This skill is a LangChain LLM application framework that provides chains, agents, RAG, and memory primitives for building production-grade AI applications. It bundles composable prompt and LLM components, retrieval and vector store integrations, agent tooling, and multiple memory strategies. The goal is to accelerate building conversational apps, RAG pipelines, and multi-step agent workflows.

How this skill works

It composes prompts, LLMs, and output parsers into runnable chains using a concise expression language (LCEL) or explicit chain classes.
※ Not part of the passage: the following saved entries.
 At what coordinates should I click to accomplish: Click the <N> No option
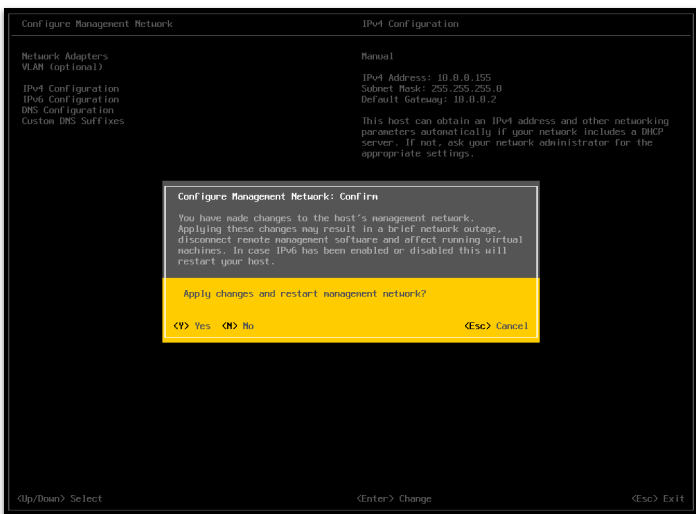(237, 326)

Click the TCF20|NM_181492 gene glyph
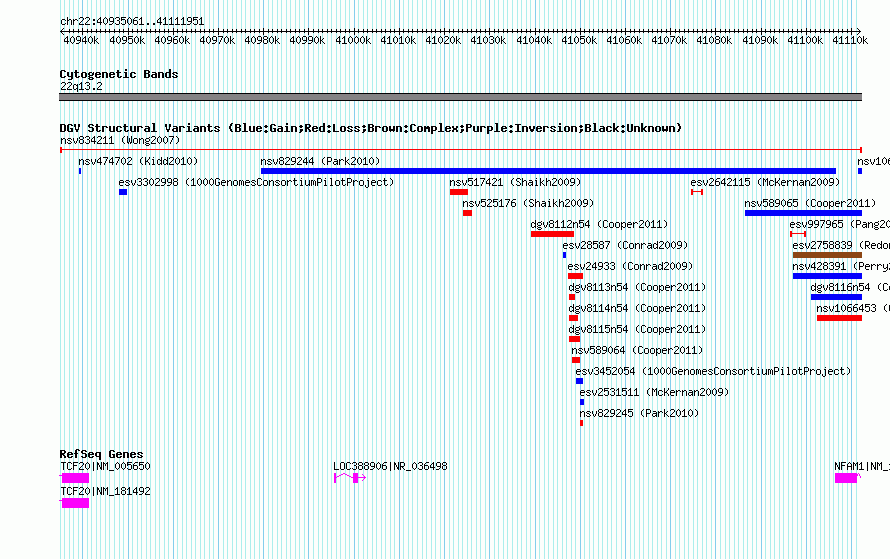tap(74, 503)
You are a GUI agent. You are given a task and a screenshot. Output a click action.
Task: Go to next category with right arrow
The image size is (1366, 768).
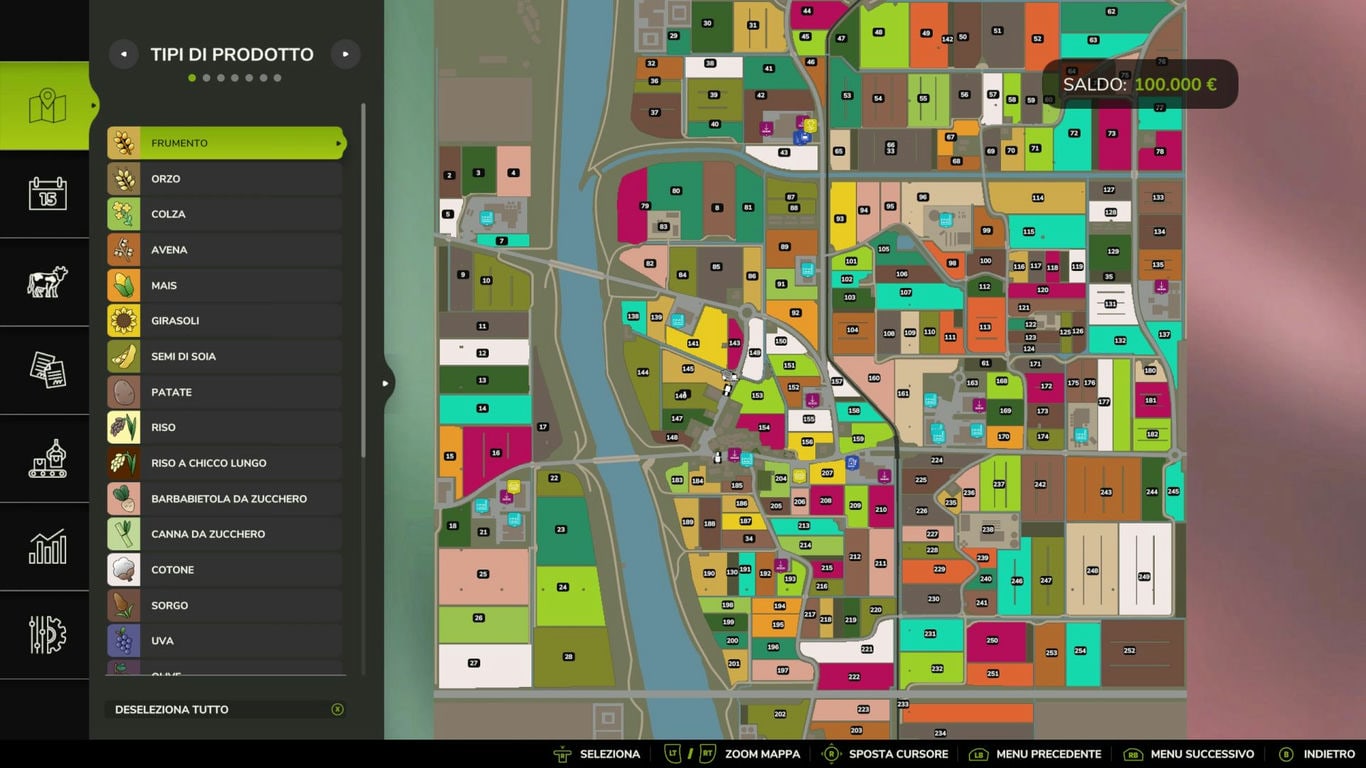[345, 54]
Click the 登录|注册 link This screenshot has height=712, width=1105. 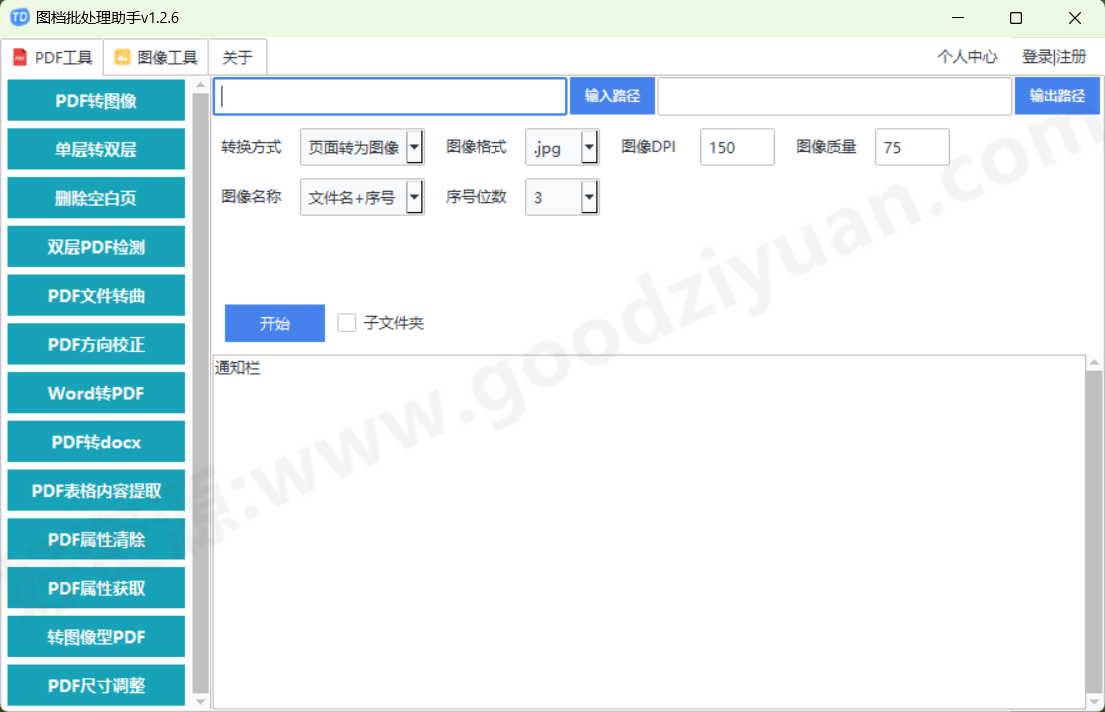pyautogui.click(x=1055, y=57)
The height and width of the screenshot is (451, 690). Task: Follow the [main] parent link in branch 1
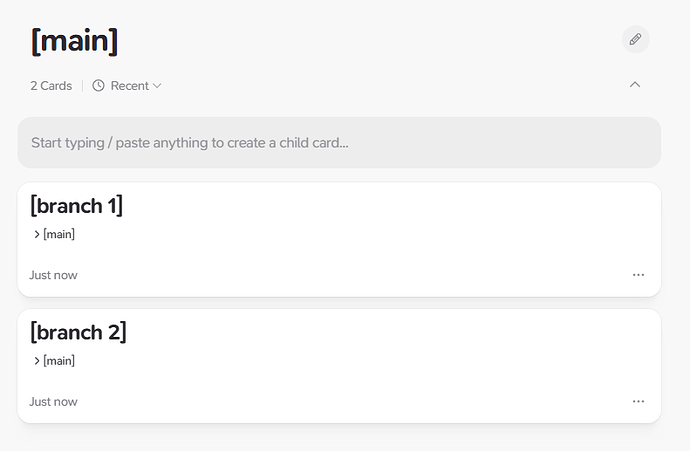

For RAG it loads and splits documents, creates embeddings and vector stores, builds retrievers, and injects context into LLM prompts. Agents wrap tools and memory to run iterative reasoning loops, while advanced chain patterns support routing, sequencing, parallelism, async streaming, and observability.

When to use it

  • When building chatbots or assistants that require multi-turn memory
  • When implementing Retrieval-Augmented Generation to ground LLM answers
  • When creating agents that call external tools or perform multi-step reasoning
  • When chaining multiple LLM calls (e.g., summarize → analyze → translate)
  • When you need async/streaming support and observability for LLM runs

Best practices

  • Use ChatPromptTemplate and modular prompts to keep prompt logic testable and reusable
  • Prefer RecursiveCharacterTextSplitter or token-aware splitters for robust chunking
  • Persist vector stores (Chroma/FAISS) for faster retrieval and reproducible RAG results
  • Use structured output parsers (JSON/Pydantic) to validate LLM responses
  • Limit agent iterations and enable parsing error handling to avoid runaway tool calls
  • Use ConversationSummaryMemory or summary+buffer patterns to keep context within token limits

Example use cases

  • Customer support assistant that retrieves product docs and maintains conversation memory
  • Research assistant that ingests PDFs and web pages, then answers fact-backed queries
  • Automated data-extraction pipeline: split documents → embed → query → parse structured output
  • Multi-expert Q&A router that forwards user queries to domain-specific chains
  • Agent that executes code snippets, runs calculations, and searches the web with tool calls

FAQ

Which vector stores and embeddings are supported?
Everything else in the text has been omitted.